As with Alien, a crew has been assembled and they all come out of stasis. This time they’re woken by a wonderfully, sinisterly tidy Michael Fassbender, who plays the ship’s movie-obsessed monotone android David: a cross between Kryten from Red Dwarf and Patrick Bateman. What has always bothered me about Alien is that it started a trend in cinema that said a carefully selected crew of engineers and scientists for a highly sensitive mission could in fact be a bunch of loutish idlers. Prometheus is characterised by a psychotic geologist who looks like he’s escaped a prison ship and inexplicably has ‘Poo’ tattooed on his forehead.

Among all the niggles, the main problem with Prometheus is that it starts out far too ambitiously and very little gets resolved. Meredith Vickers (Charlize Theron) is introduced like a vampiric spanner in the works whose hidden agenda will compromise the apparently scientific mission. That comes to absolutely nothing, and by the end she’s merely a bit unlikable and needlessly disruptive. Peter Weyland (Guy Pearce), the phenomenally ancient man who funded the mission, dramatically reappears then fizzles out awkwardly. The opening sequence of a chap swallowing some sort of liquid never gets explained properly. Why did he swallow it? To what end? What is it? Then Noomi Rapace gives birth to the offspring of her partner who has become infected by some alien spore, but that’s all glossed over. Surely there’s some major Rosemary’s Baby material in there somewhere? In parts it’s like watching Saturday morning kids’ TV: This is happening, now this is happening, now this, look over here – quick!

Then there’s the penis problem. When a movie turns into a parade of genitals, I usually put it down to severe guilt induced by an early exposure to Sunday school and close my eyes till it passes. Yet even after much squinting and eye rubbing, Prometheus became a 3D penis whirlwind. Most of it must have been done on purpose for a joke. There really is no other explanation. One can only imagine the conversation about creating the first alien life form we encounter. "I like the shape, but can we make the head slightly more bulbous? Yep, that’s great, but still missing something. Oh, can we put a slit down the tip of the head? Much better. Also, every time one of these ‘aliens’ is introduced on screen, it has to eventually be jammed down the throat of one of the men. Perfect."

Right near the end, it gets really messy. A large vaginal beast straddles a door sucking in its prey before launching one of these swollen probes down the throat of an unsuspecting creature (who’s probably trying not to giggle). After the probe has been inserted, the ravenous beast collapses on top of its prey with a distinct floppy lull and satisfied exhalation. I know that move! So what is supposed to be terrifying is deflated to titillation.

Then there’s the ending. Is nobody else bored with this relentlessly tedious climax that’s been slapped on the end of every recent big budget action film? After a bunch of fighting, the final massive baddie sets off to blow up the entire world and destroy all life, but fails after about five minutes of trying.
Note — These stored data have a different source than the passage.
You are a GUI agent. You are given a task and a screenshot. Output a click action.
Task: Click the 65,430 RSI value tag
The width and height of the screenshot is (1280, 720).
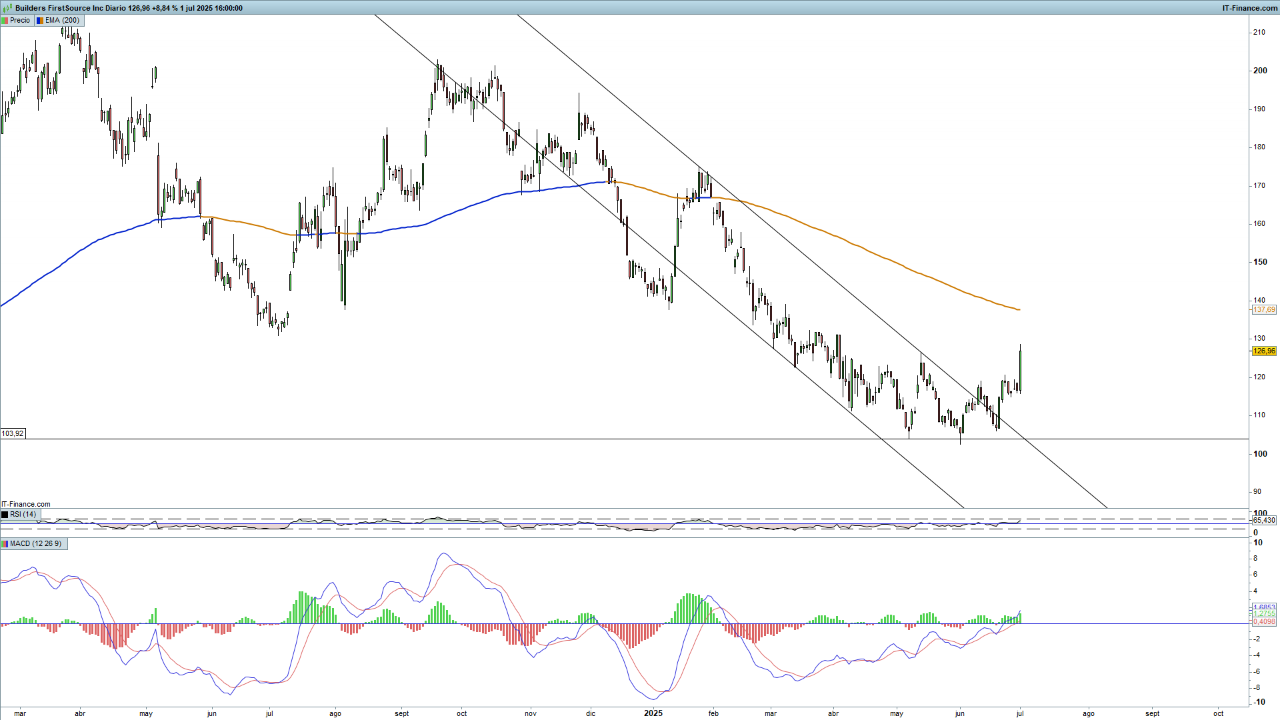(x=1264, y=520)

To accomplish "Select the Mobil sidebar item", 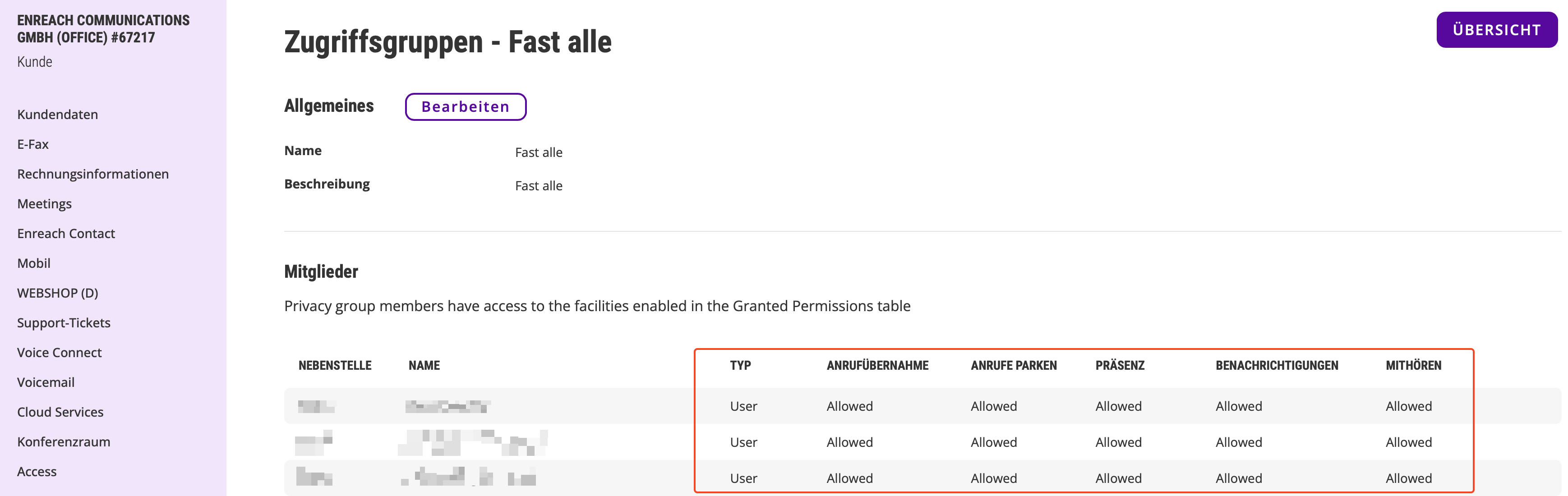I will (34, 263).
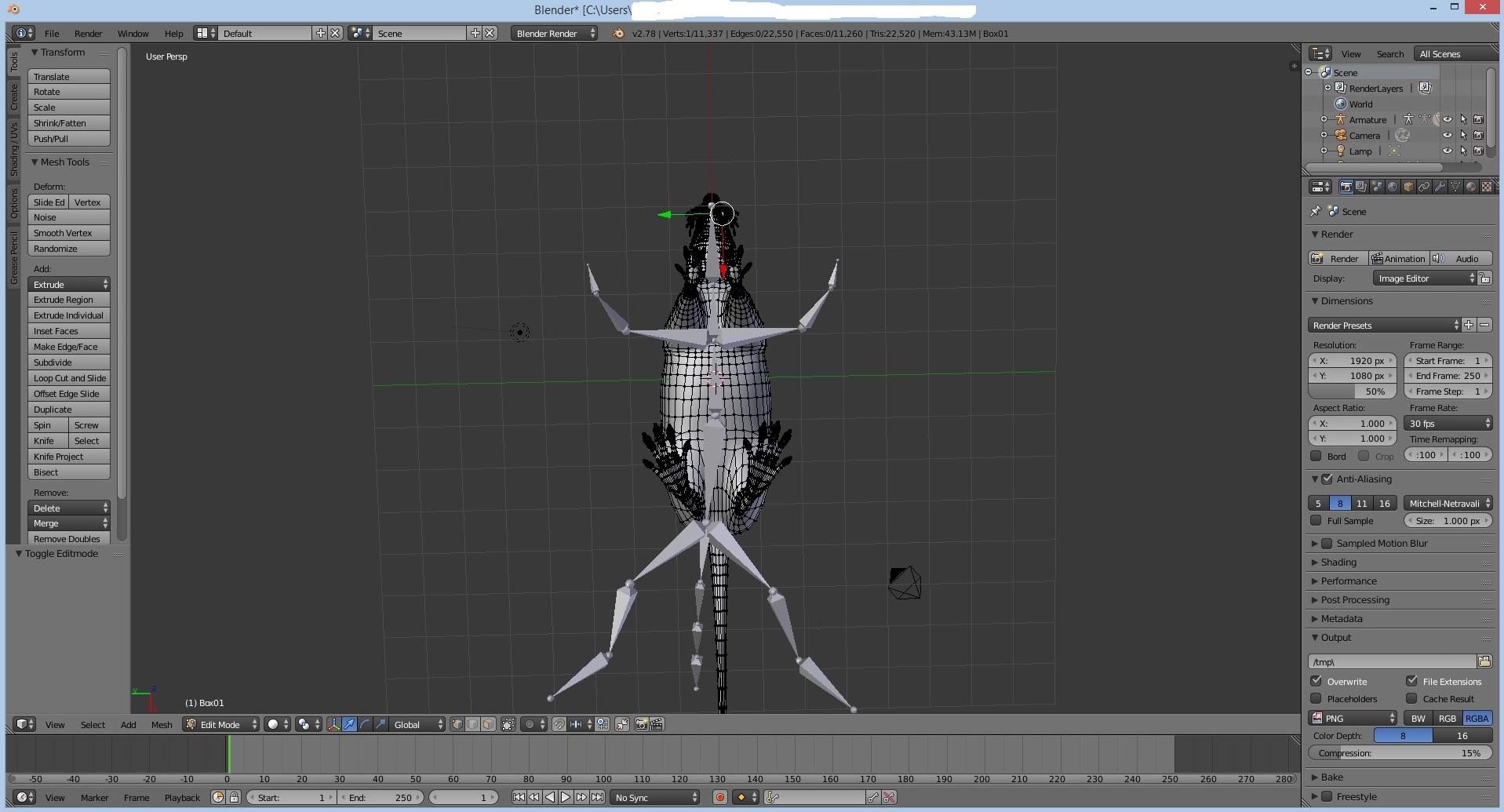The width and height of the screenshot is (1504, 812).
Task: Switch to face select mode icon
Action: point(488,724)
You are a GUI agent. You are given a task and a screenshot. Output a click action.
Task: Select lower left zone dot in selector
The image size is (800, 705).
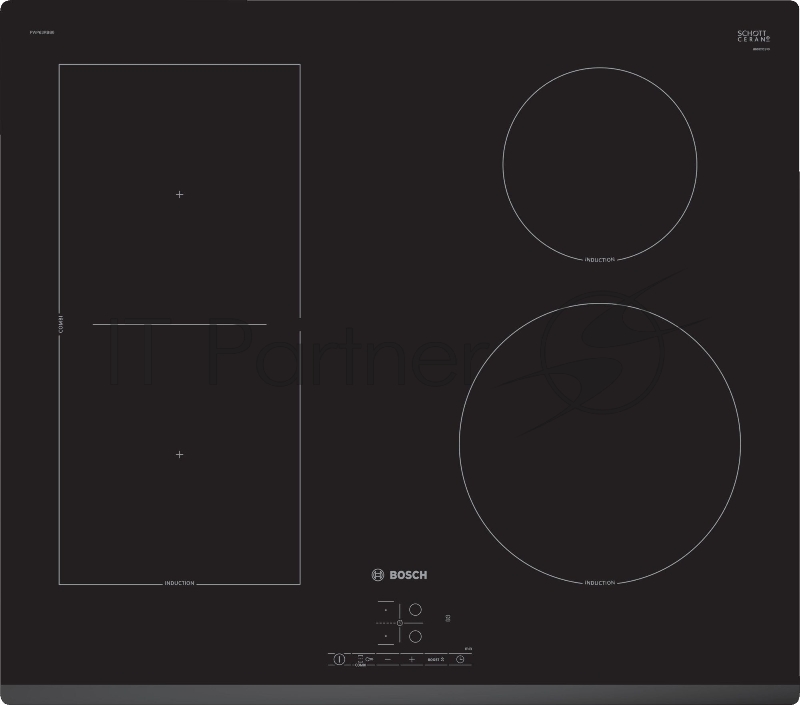coord(385,635)
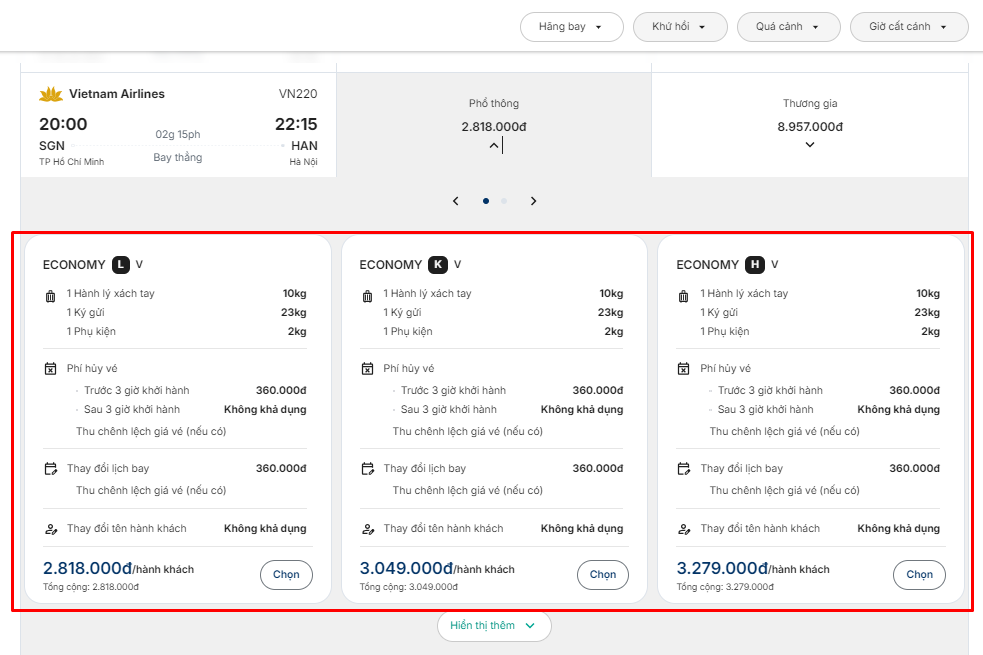The width and height of the screenshot is (983, 655).
Task: Select the second carousel pagination dot
Action: (x=504, y=201)
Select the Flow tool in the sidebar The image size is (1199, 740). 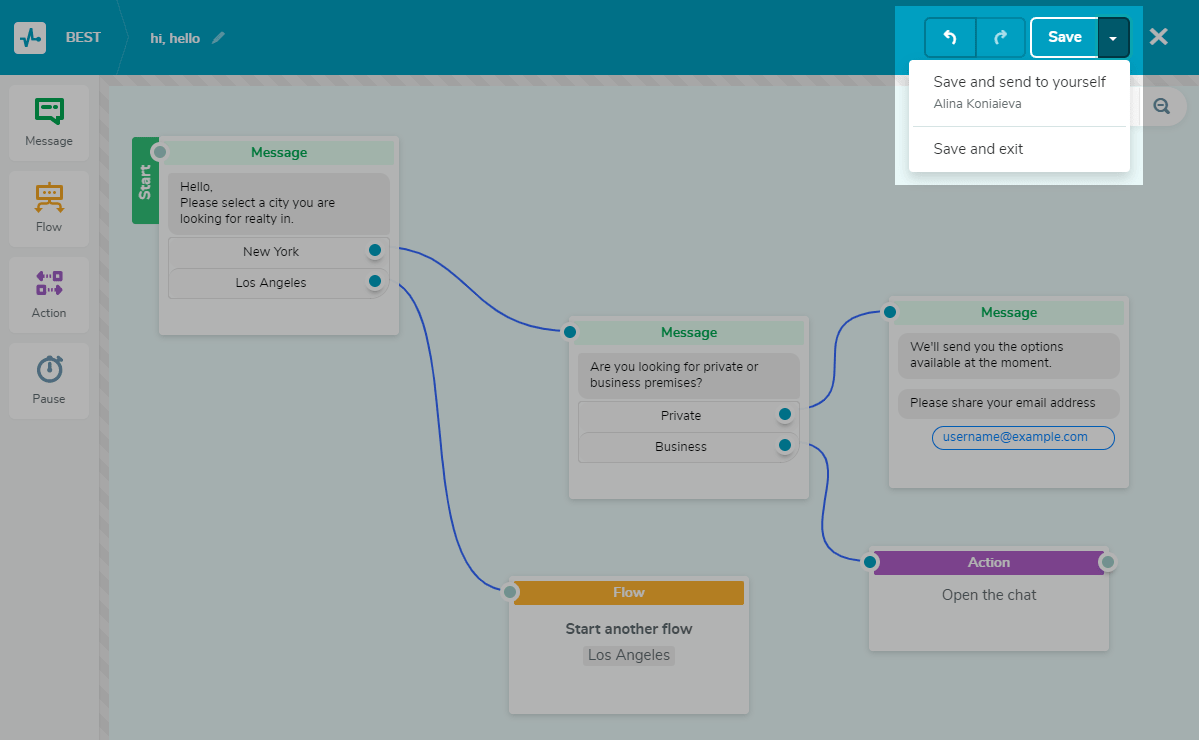point(48,208)
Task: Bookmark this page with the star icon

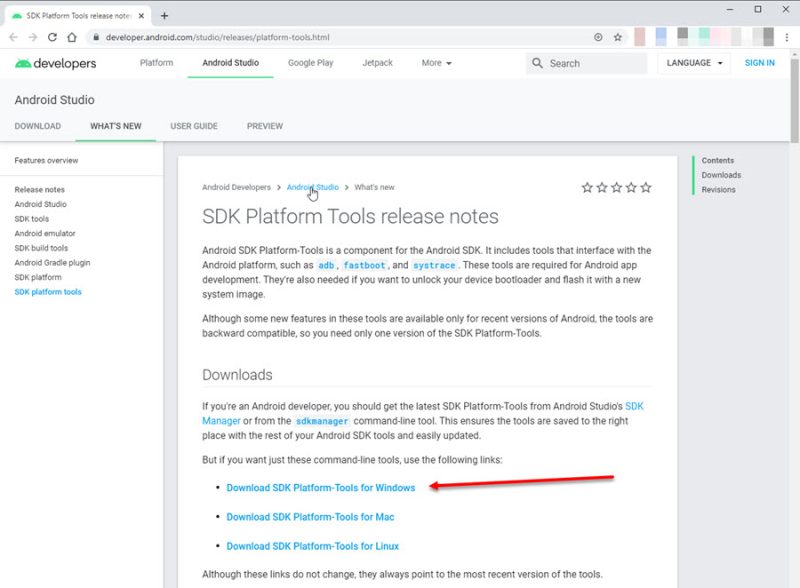Action: 618,37
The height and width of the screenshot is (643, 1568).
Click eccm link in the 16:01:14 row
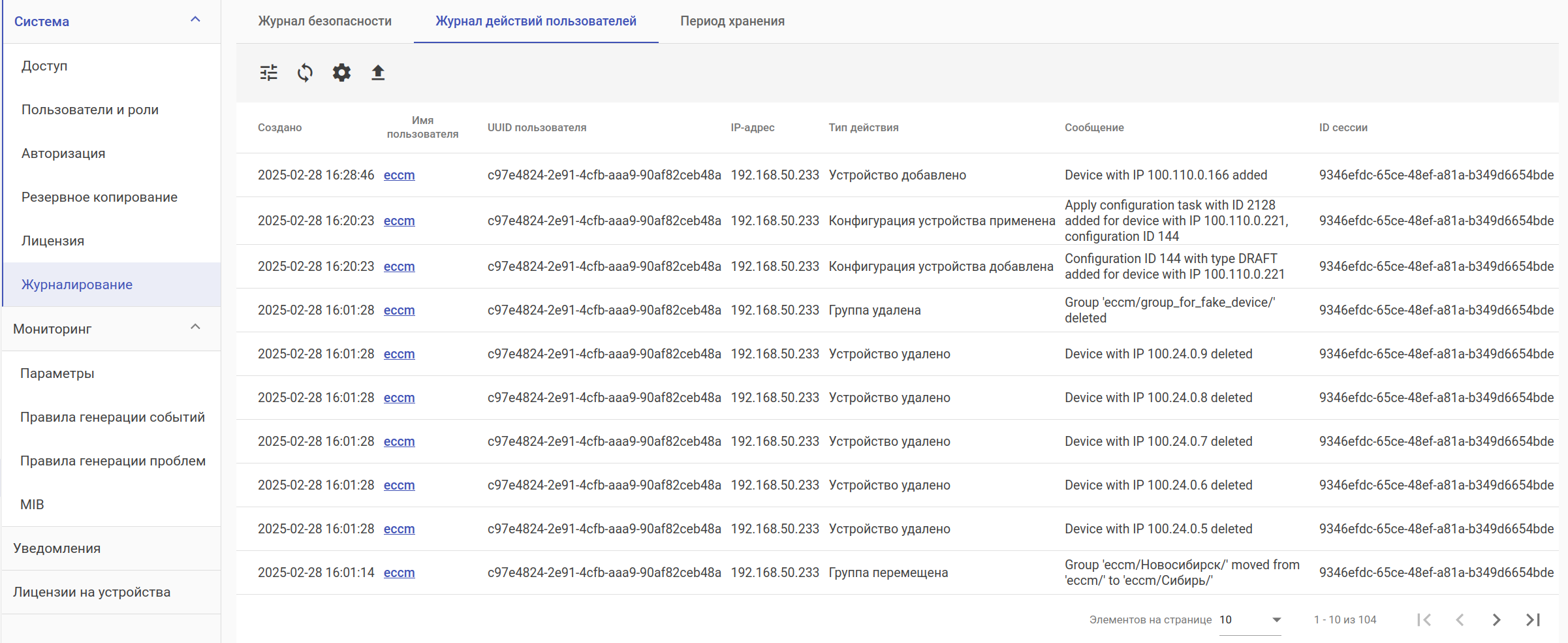[x=399, y=572]
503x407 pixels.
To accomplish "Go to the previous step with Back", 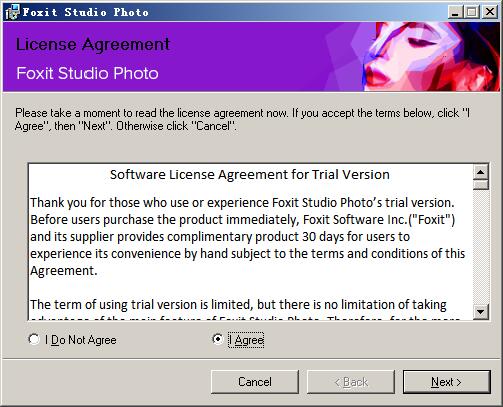I will 351,382.
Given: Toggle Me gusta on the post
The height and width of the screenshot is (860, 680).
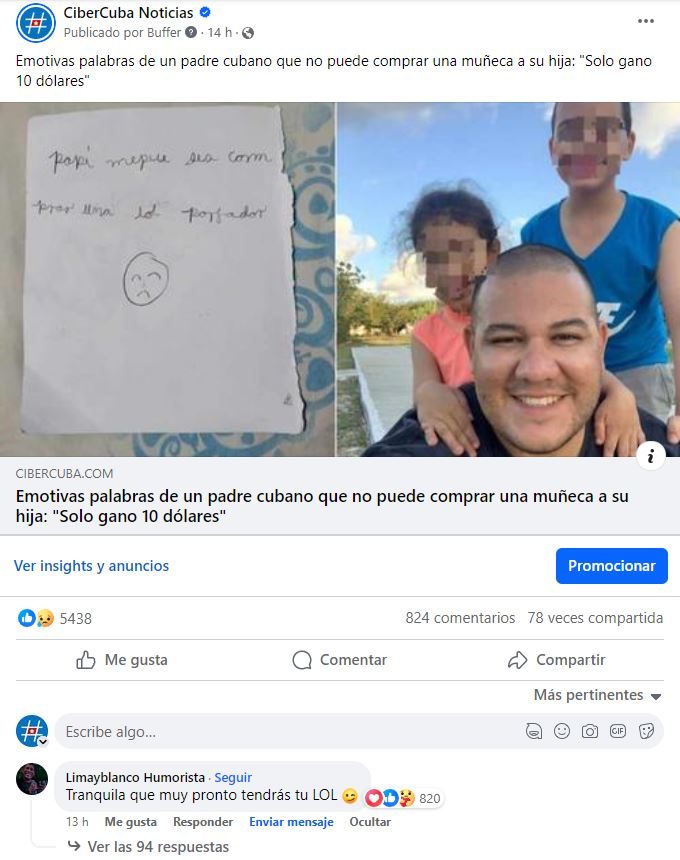Looking at the screenshot, I should tap(122, 660).
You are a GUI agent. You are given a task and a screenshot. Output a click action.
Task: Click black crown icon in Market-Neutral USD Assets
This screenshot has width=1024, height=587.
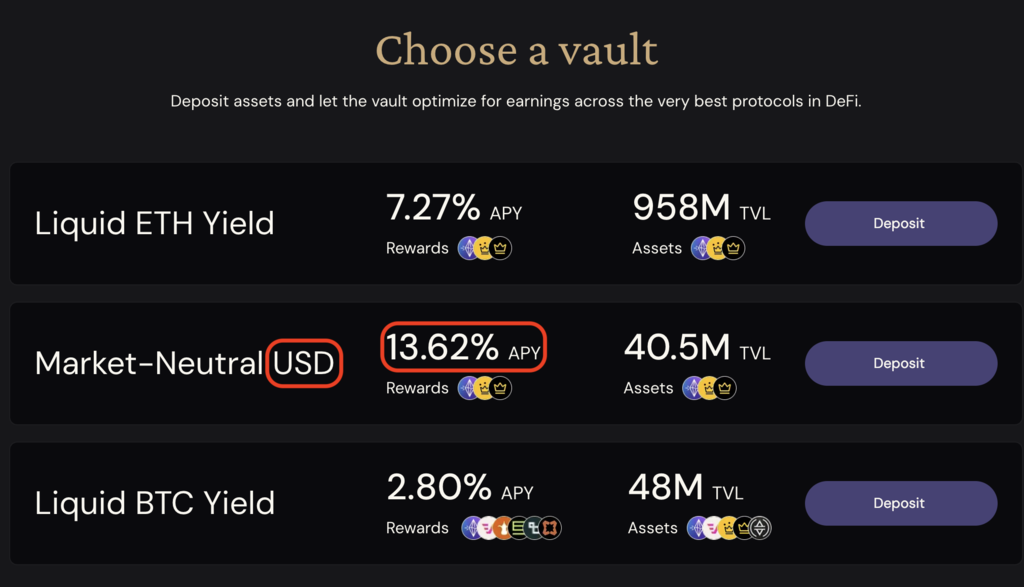(x=726, y=388)
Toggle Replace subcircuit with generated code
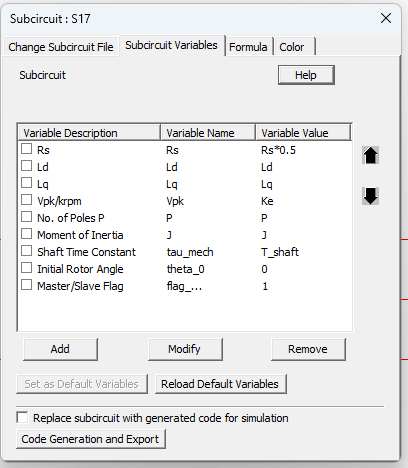 (22, 417)
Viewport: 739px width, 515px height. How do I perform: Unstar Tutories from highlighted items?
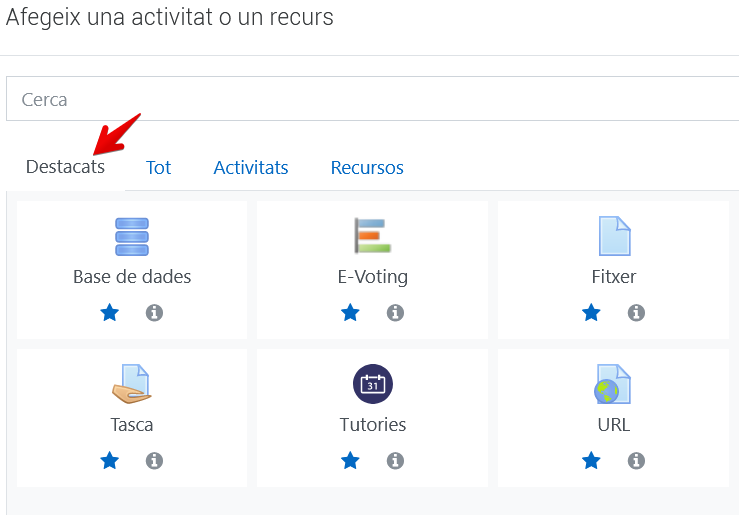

Every single blockbuster, the same ending, every time. In Avengers Assemble it’s the massive ship from the sky; in Wrath Of The Titans it’s Kronos. Battleship has the last big ship; even Iron Sky had the big Nazi ship. It’s so final and so much more abstract than, say, Ripley’s final battle at the end of Alien. A woman’s life in severe terror is much easier to comprehend than the annihilation of all life, including the seat you’re sat in, which is so final it becomes meaningless in terms of dramatic impact.

It’s worth stating that there is much to praise about Prometheus. All the main cast are superb and give incredible performances. It is visually stunning. The alien planet is a remarkable construction of natural scenery and inventive architecture – fans of Ridley Scott’s detailed and original sets will not be disappointed. Overall, however, this is too thoughtful to be a silly blockbuster, yet too flawed to become the classic that was so hoped for. Freudians will love it though.